Flume is designed to transfer a continuous stream of events into hadoop.
It appears that in your use case each gzip file is a collection of events
that needs to be moved. The closest thing that i can see flume supporting
your use case is through the spooling directory source
... which has not yet been released.
On Mon, Oct 22, 2012 at 11:14 AM, Sadananda Hegde <[EMAIL PROTECTED]>wrote:
> Hi Harish,
> I am still exploring my options and that's part of my question too - which
> source should I be using.
> Currently I have set up my flume ng configuration to use exec source (exec
> source, file channel and hdfs sink); but can change to use a
> different source if it handles the compressed files.
> On Mon, Oct 22, 2012 at 10:27 AM, Harish Mandala <[EMAIL PROTECTED]>wrote:
>> Which of the flume sources are you trying to use?
>> On Mon, Oct 22, 2012 at 11:18 AM, Sadananda Hegde <[EMAIL PROTECTED]>wrote:
>>> My application servers produce data files that are in compressed format
>>> (gzip).

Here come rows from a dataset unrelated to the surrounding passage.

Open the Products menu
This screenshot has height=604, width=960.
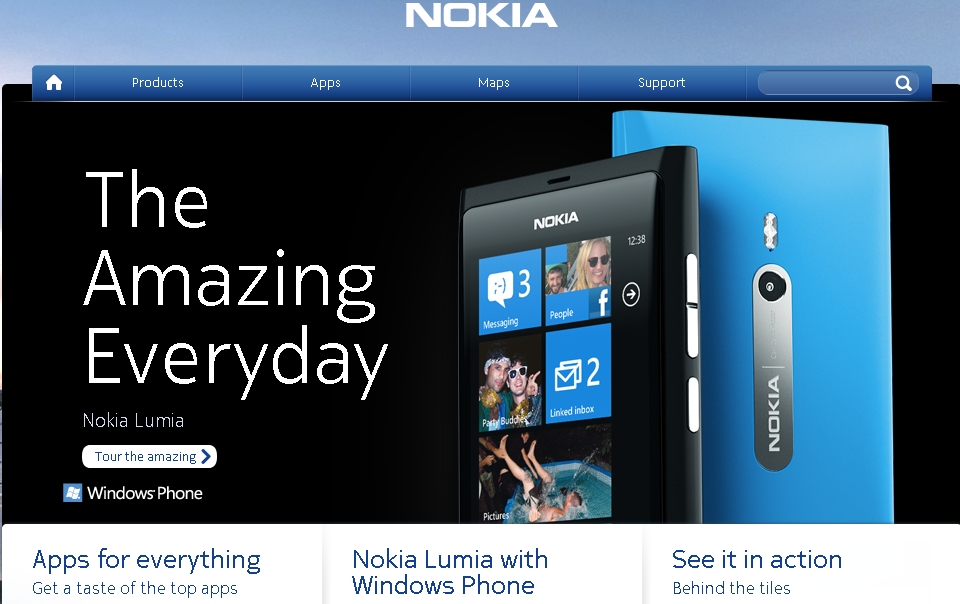pos(158,83)
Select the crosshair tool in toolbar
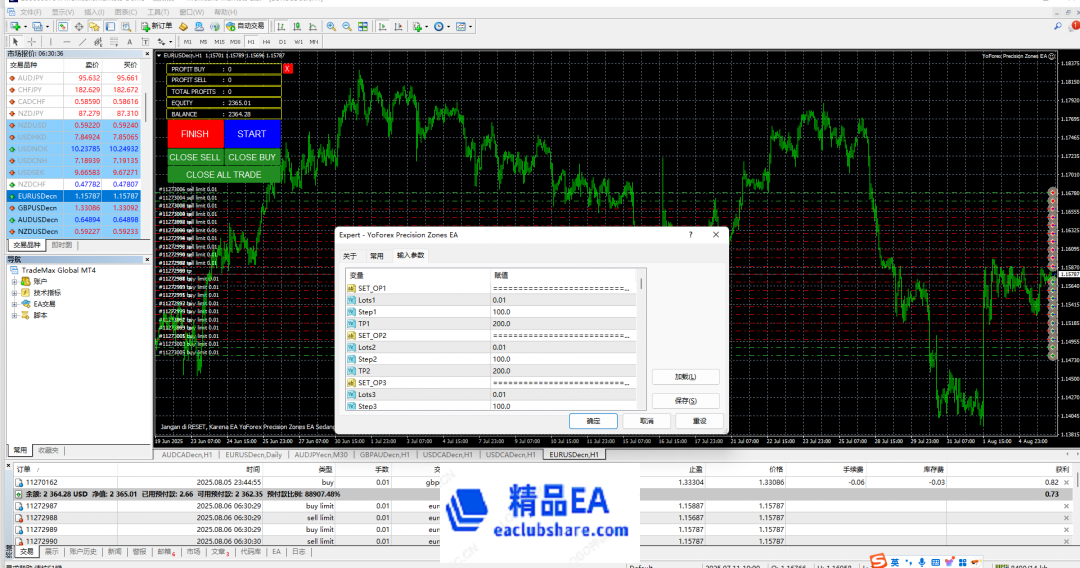Viewport: 1080px width, 568px height. tap(30, 41)
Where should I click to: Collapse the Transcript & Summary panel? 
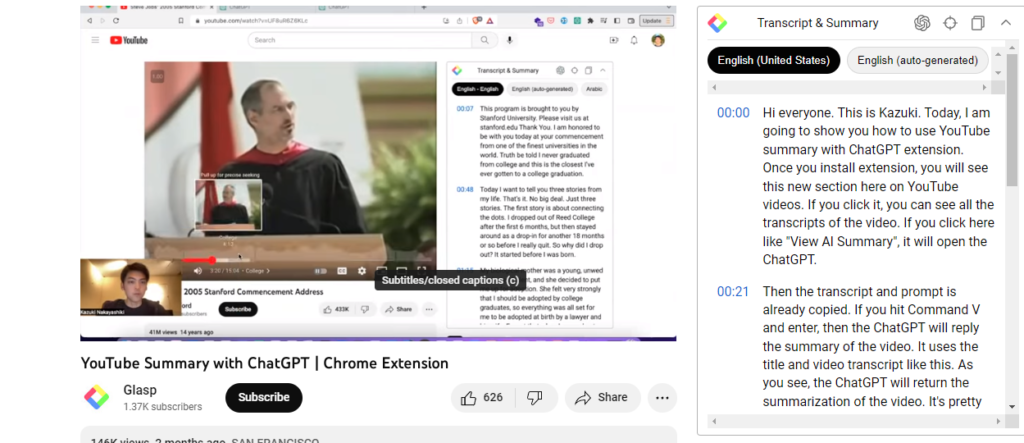1005,23
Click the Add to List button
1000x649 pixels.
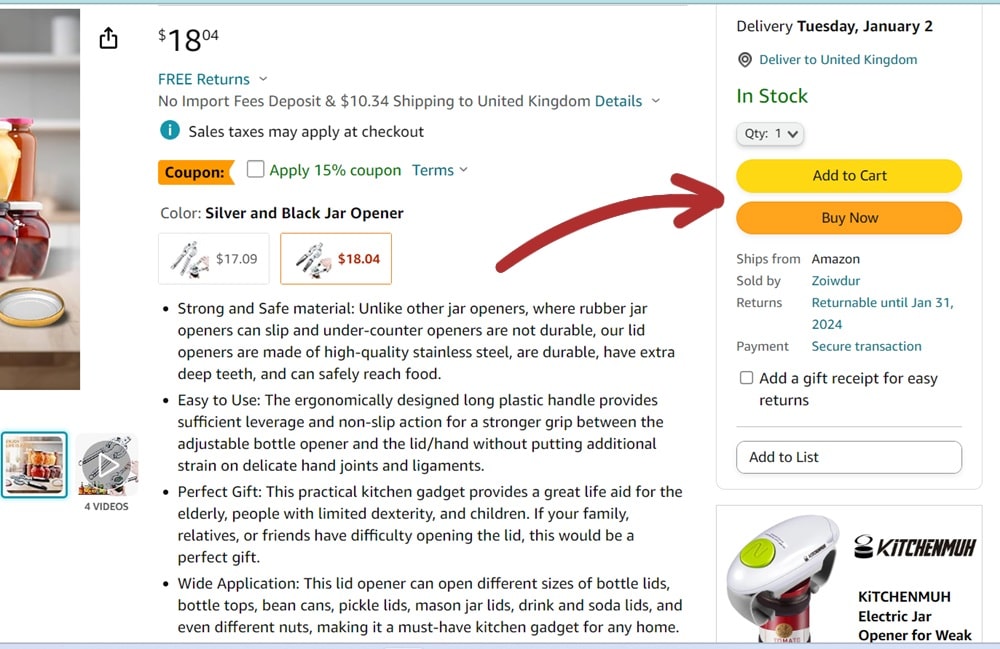click(x=849, y=457)
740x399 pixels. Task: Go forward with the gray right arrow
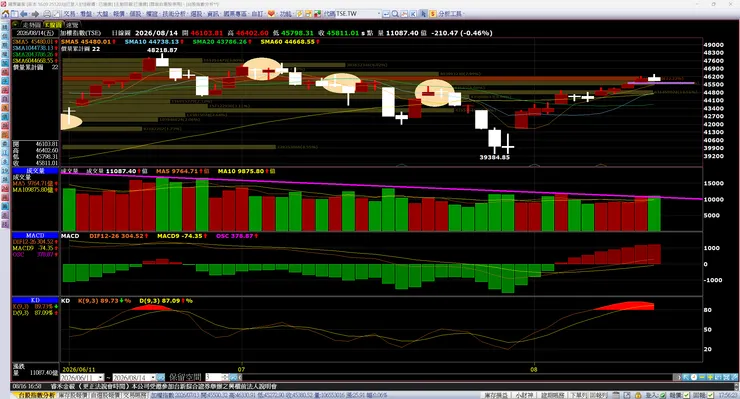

I am planning to use flume ng (1.2.0) to collect those files and
>>> transfer them to hadoop cluster (write to HDFS). Is it possible to read and
>>> transfer them without uncomressing first? My sink would be HDFS and there
>>> are options to compress before writing to HDFS. That would work fine if my
>>> source is uncompressed text file and need to store hdfs file in compressed
>>> format. But in my case, the source itself is compressed. What would be the
>>> best options to handle such cases?
>>> Thanks for your help.